EXERCISE:
Would it be possible to output exactly, and only, the lines below from the one holding "How do I perform: Refresh the catalog tree?" to the last line, both included, with every picture left out?

[Stored data entries]
◆ ◆ ◆ ◆ ◆

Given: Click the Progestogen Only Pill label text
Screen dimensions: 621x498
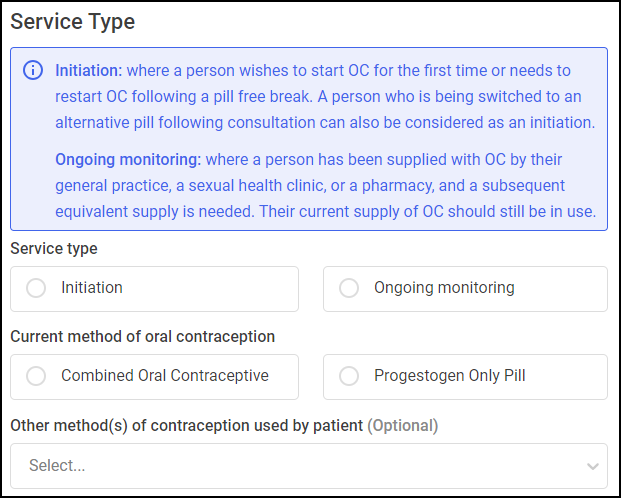Looking at the screenshot, I should tap(450, 376).
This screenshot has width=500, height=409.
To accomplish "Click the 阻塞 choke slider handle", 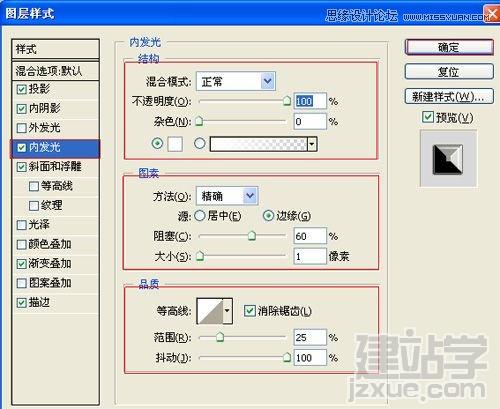I will [x=252, y=236].
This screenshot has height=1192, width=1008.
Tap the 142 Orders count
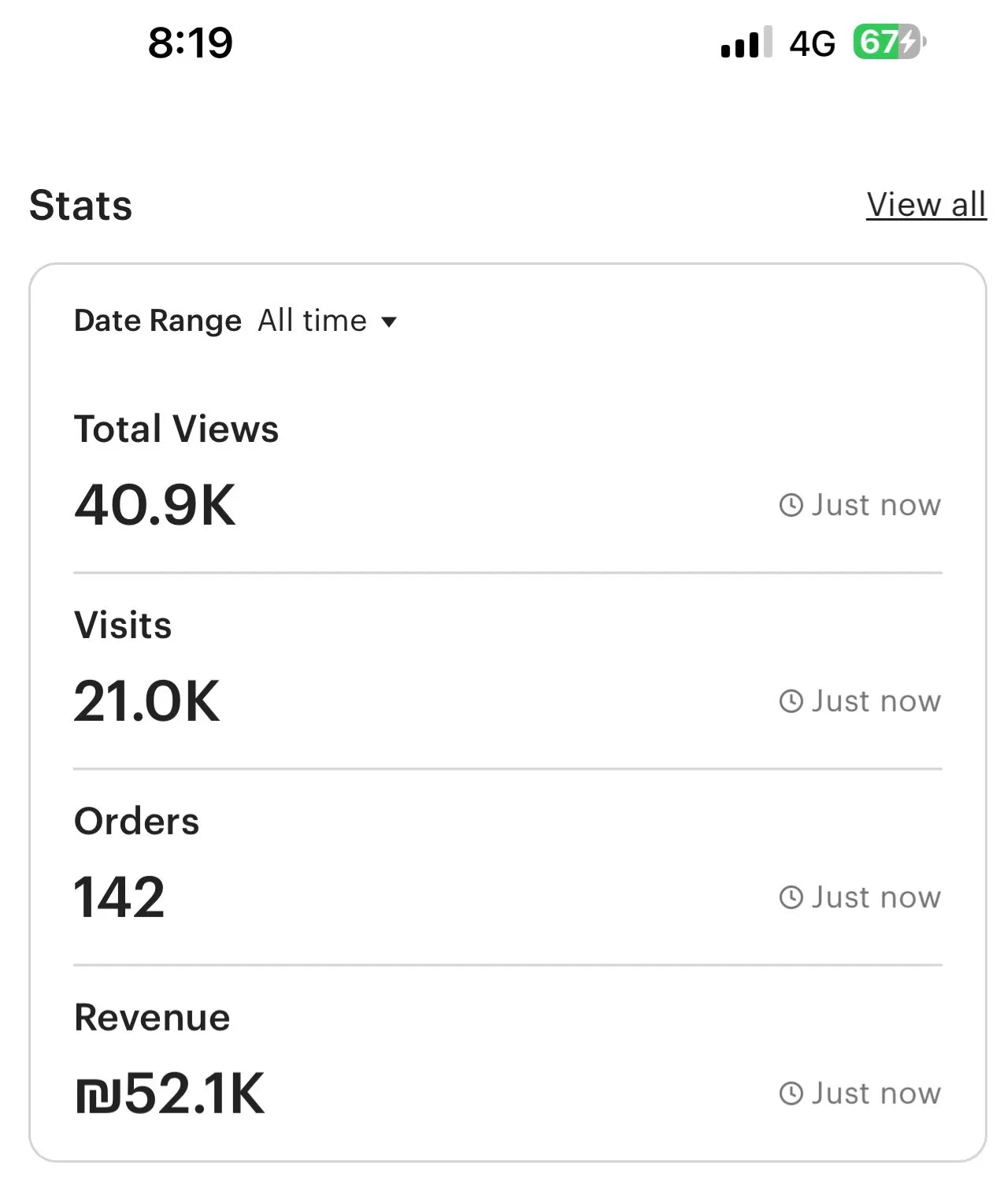click(x=119, y=897)
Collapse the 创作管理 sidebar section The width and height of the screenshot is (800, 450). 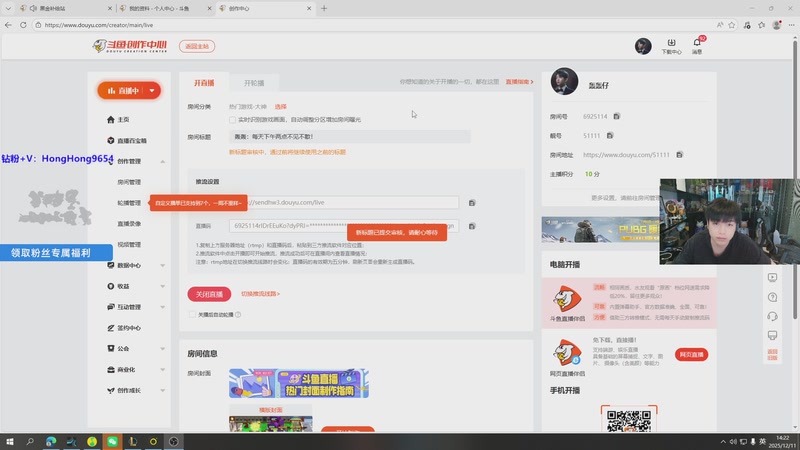[162, 161]
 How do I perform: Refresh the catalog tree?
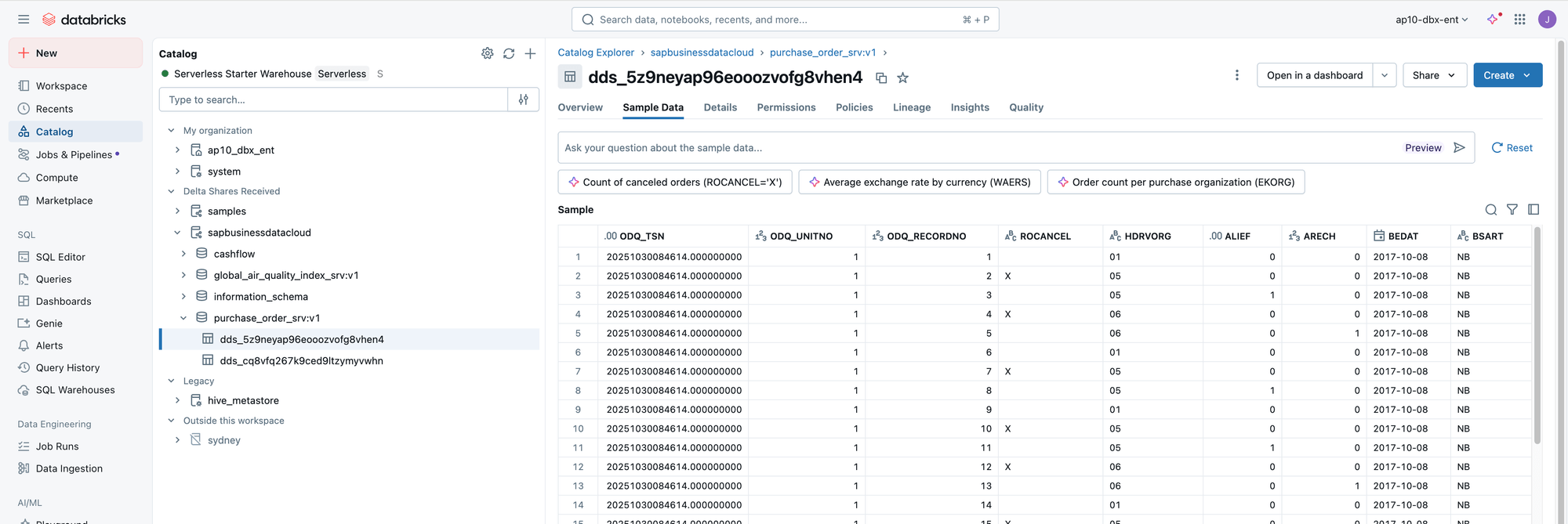point(509,53)
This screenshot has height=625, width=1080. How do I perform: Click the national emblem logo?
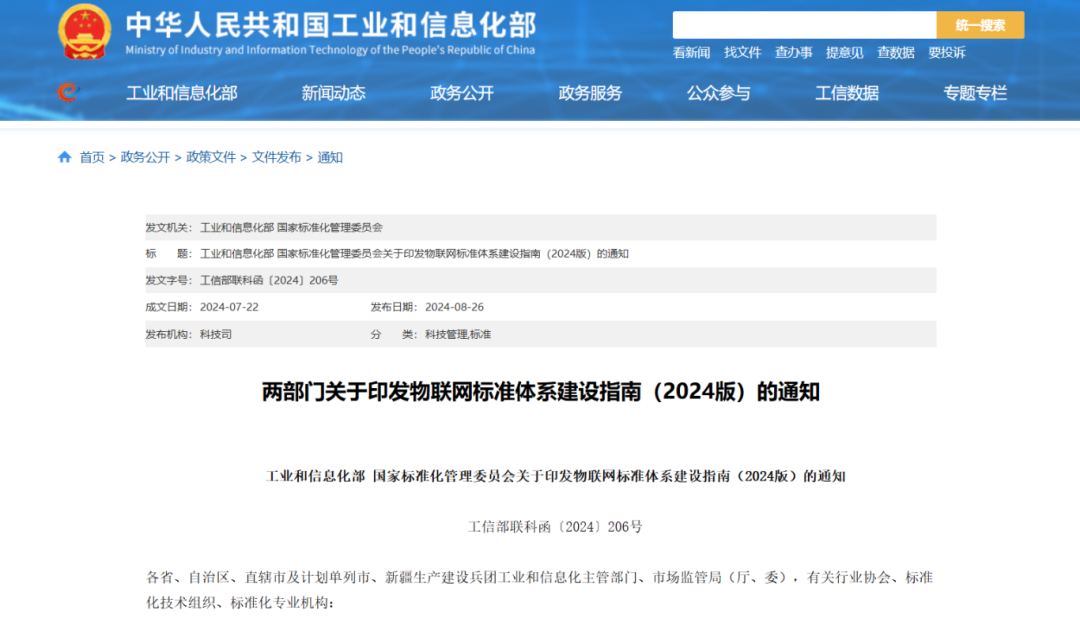coord(84,31)
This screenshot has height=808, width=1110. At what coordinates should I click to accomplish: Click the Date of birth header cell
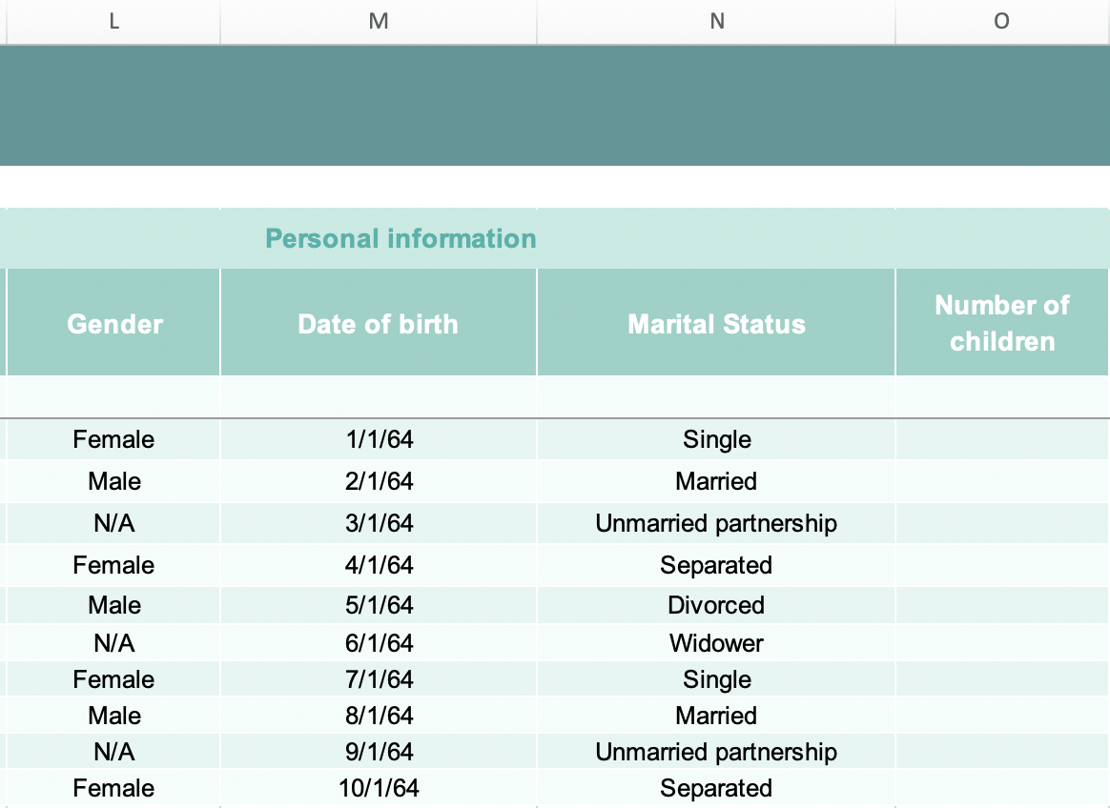[378, 322]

◆ ◆ ◆ ◆ ◆

ANSWER TO THIS TASK:
 How do I perform: Refresh the catalog tree?
point(509,53)
This screenshot has height=625, width=1080. How do I perform: Click the national emblem logo?
coord(84,31)
This screenshot has height=808, width=1110. At what coordinates should I click to accomplish: Click the Date of birth header cell
[378, 322]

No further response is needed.